(TEXT EXCERPT)

Sanofi and Luminostics Plan to Develop Smartphone-based COVID-19 Test

The two companies will evaluate a smartphone-based self-testing solution for COVID-19, using Luminostics’ innovative technology and Sanofi’s clinical research abilities.

Sanofi is increasing its odds to develop a vaccine for COVID-19 through a new partnership with Luminostics. The two companies will evaluate a smartphone-based self-testing solution for COVID-19, using Luminostics’ innovative technology and Sanofi’s clinical research abilities.

The two companies have a goal of providing a smartphone-based solution that eliminates the current need for healthcare professional administration or laboratory tests. The companies are aiming to provide a consumer-based test that can detect the COVID-19 virus with high sensitivity and specificity from respiratory samples. Sanofi and Luminostics hope the test will provide results within 30 minutes. The test will be based on Luminostics’ technology that uses a consumer smartphone’s optics, controlled by an iOS/Android app paired with an inexpensive adapter, in combination with “glow-in-the-dark” nanochemistry and signal processing artificial intelligence.

Terms of the deal were not announced, but both parties expect to execute a final collaboration agreement including a plan for accelerated ramp-up of necessary manufacturing capabilities.

(End TEXT EXCERPT)
(EXCERPTED RECORDS)

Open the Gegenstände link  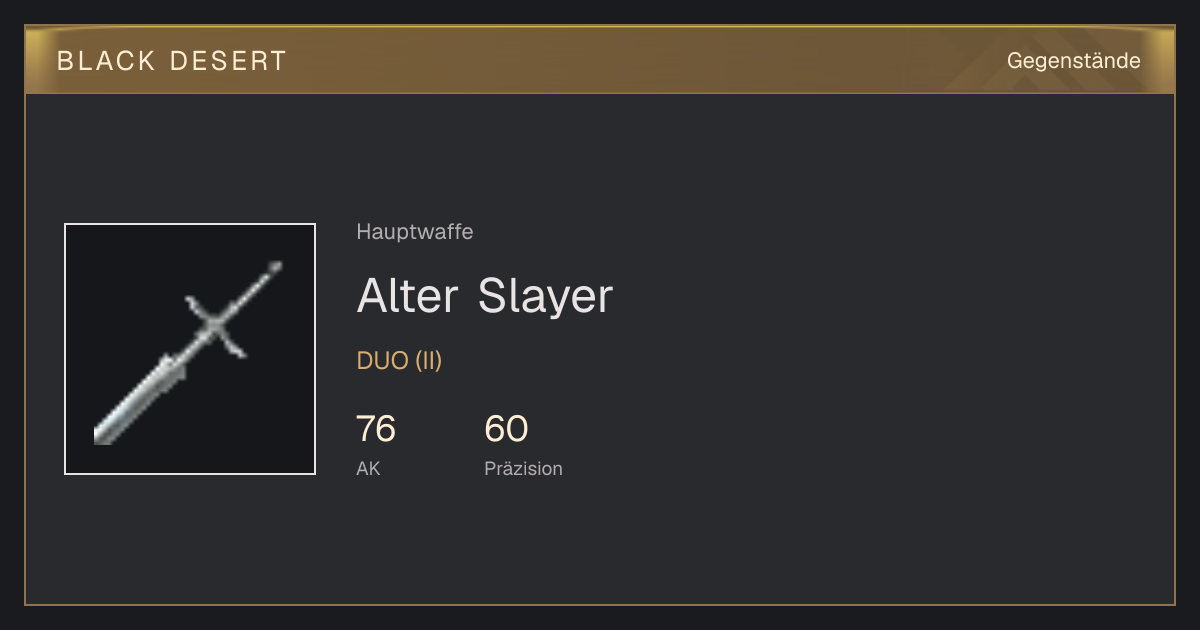point(1073,61)
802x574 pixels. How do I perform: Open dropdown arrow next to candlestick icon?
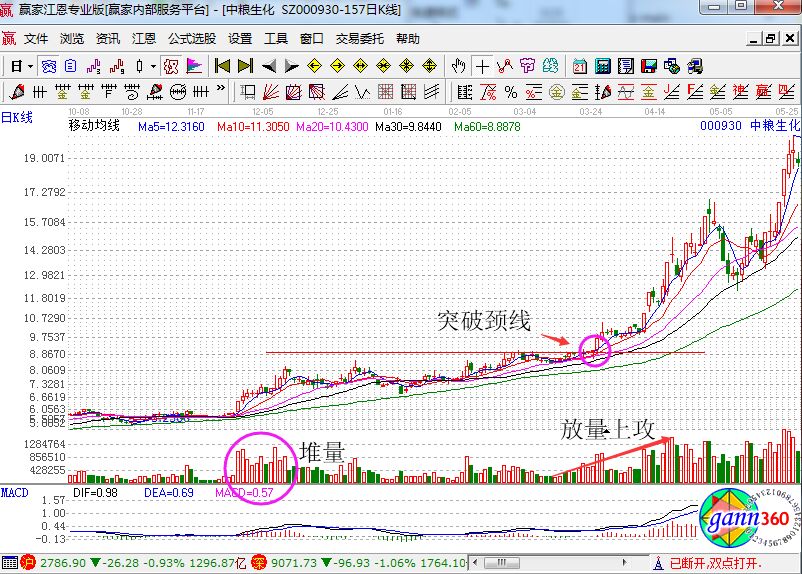point(152,66)
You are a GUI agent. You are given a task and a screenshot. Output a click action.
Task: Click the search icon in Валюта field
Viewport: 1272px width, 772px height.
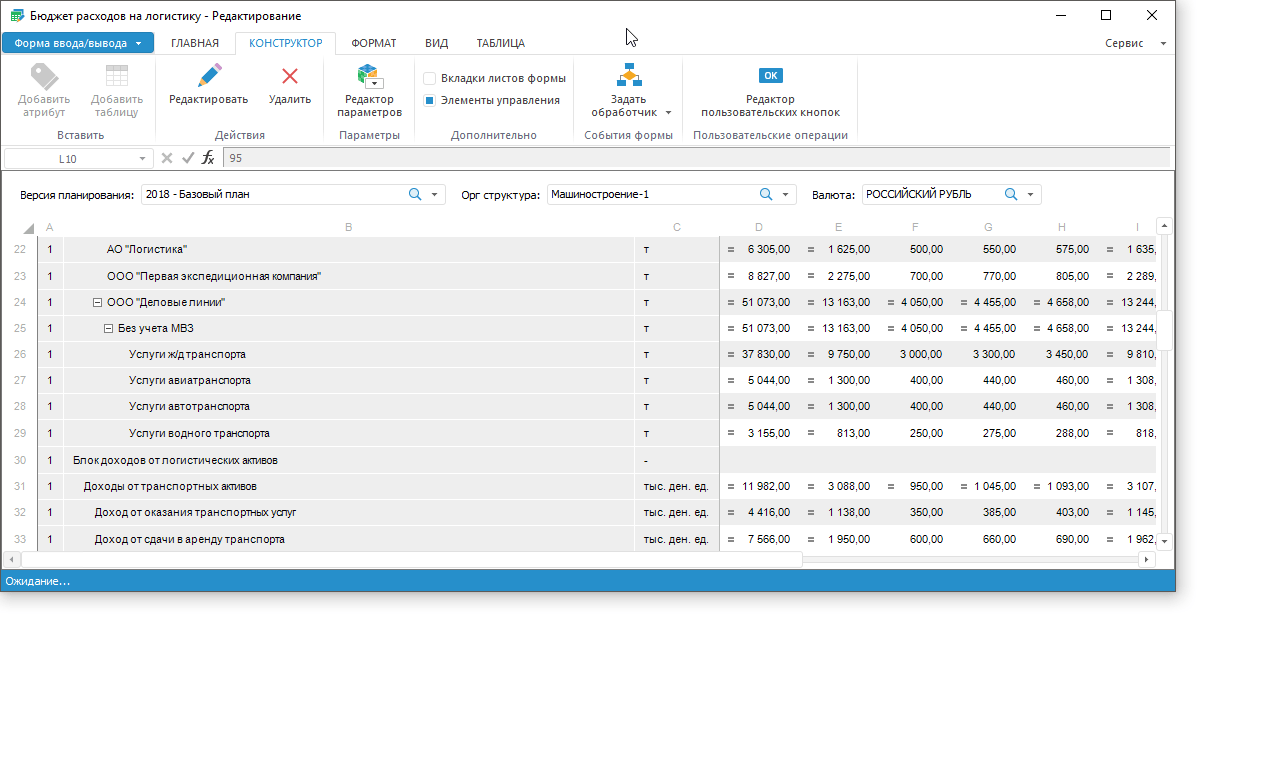click(1011, 195)
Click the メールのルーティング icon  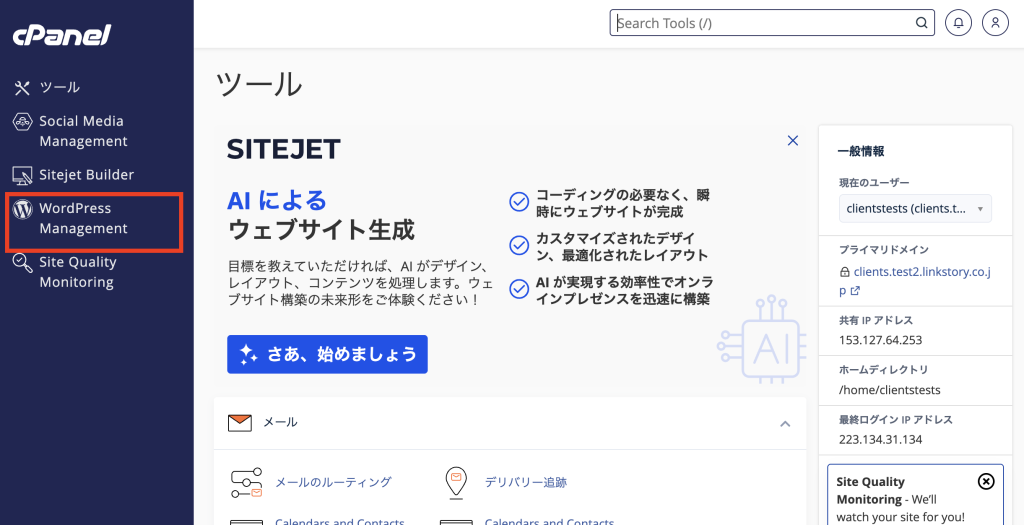tap(246, 482)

(End EXCERPTED RECORDS)

#### DIRECTIONS:
- a) Answer these questions from the Sanofi and Luminostics article:
(i) Within how many minutes do the two companies hope the test will give results?
(ii) From what kind of samples is the test meant to detect the COVID-19 virus?
(iii) What do both parties expect the final collaboration agreement to include?
- b) Translate this sentence from the Sanofi and Luminostics article into Spanish: "Sanofi and Luminostics hope the test will provide results within 30 minutes."
The records come from a separate source and are unrelated to the text.

#### TASK-BY-TASK OUTPUTS:
- a)
(i) 30 minutes
(ii) Respiratory samples
(iii) A plan for accelerated ramp-up of necessary manufacturing capabilities

- b) Sanofi y Luminostics esperan que la prueba proporcione resultados en un plazo de 30 minutos.